ITERの重要工程 QST 双日マシナリー スギノマシンら日本の技術が採用
12 Feb 2026
量子科学技術研究開発機構(QST)と双日マシナリー、スギノマシンの3者は2月9日、国際核融合プロジェクトITERの重要部品であるブランケットの初期組立用ツールの制作に着手したと発表した。
当初はITER機構が自ら開発・調達を行う予定だったが、技術的難易度の高さから開発失敗のリスクが懸念されていた。一方、QSTは2011年からブランケットを遠隔操作で保守・交換するためのシステムの調達を担っており、そこで培った技術が同機構から高く評価されていたという。こうした実績を踏まえ、同機構の要請を受け、3者で初期組立用ツールの製作を進めることになった。
双日マシナリーは、海外メーカーと連携し、福島第一原子力発電所の廃止措置など、放射線環境下での作業に対応する技術導入を支援している。QSTは2023年から同社と共同でITER向け遠隔保守ツールの開発を進めてきた。一方、スギノマシンは原子力施設向けの機器システムの開発・製品化、燃料取扱機器や原子炉設備の運転機器を提供。QSTとは2015年から共同開発を進めている。

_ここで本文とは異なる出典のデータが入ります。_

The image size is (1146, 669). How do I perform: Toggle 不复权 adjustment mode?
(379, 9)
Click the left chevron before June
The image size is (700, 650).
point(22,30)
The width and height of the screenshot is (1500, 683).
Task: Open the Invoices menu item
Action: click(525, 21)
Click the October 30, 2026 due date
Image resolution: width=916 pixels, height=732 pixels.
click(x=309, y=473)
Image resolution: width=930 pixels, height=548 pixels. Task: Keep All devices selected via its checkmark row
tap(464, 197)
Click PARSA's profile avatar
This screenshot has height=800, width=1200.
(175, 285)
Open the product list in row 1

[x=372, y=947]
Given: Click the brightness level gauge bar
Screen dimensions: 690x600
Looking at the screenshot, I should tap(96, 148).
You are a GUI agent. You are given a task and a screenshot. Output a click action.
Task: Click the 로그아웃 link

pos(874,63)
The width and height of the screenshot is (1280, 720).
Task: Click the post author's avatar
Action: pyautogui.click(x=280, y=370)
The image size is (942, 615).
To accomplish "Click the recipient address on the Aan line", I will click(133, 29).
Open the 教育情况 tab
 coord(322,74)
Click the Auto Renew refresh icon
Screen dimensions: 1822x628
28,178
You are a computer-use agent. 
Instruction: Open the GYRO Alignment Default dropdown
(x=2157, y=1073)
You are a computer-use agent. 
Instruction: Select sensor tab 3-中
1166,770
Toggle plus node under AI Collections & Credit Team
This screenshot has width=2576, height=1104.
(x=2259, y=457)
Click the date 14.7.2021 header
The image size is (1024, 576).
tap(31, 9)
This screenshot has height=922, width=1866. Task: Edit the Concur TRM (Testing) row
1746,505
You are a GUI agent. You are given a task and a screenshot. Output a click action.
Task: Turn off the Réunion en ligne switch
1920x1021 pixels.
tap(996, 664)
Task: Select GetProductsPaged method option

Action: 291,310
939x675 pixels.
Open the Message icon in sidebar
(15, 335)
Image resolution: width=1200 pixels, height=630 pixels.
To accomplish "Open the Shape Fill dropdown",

またこれまで、遠隔保守システムやダイバータ、トロイダル磁場コイル(TFコイル)など、ITERの主要機器の開発・製作において日本企業は重要な役割を担っており、QSTが中心となって調達活動等を進めてきた。
ブランケットとは、核融合炉の内部でプラズマの周囲を取り囲む装置で、トリチウム製造と発電用の熱を取り出す役割を担う。核融合炉では、炉心のプラズマを囲むように数百個のブランケットが設置されるが、このブランケットは、核融合炉を長期間安定して運転するうえで欠かせない3つの主要な機能を持つ。①核融合反応で発生する中性子から外部の機器を保護する遮へい機能、 ②中性子のエネルギーを熱として取り出し、発電に利用する機能 、③その中性子を利用して核融合燃料となるトリチウム(三重水素)を生成する機能である。
ブランケットの初期組立は2032年から数か月かけて実施する計画で、2034年のプラズマ運転開始に向けた重要な工程の一つに位置づけられている。今回の製作で得られる知見は、将来の日本国内における核融合原型炉の建設への活用が期待される。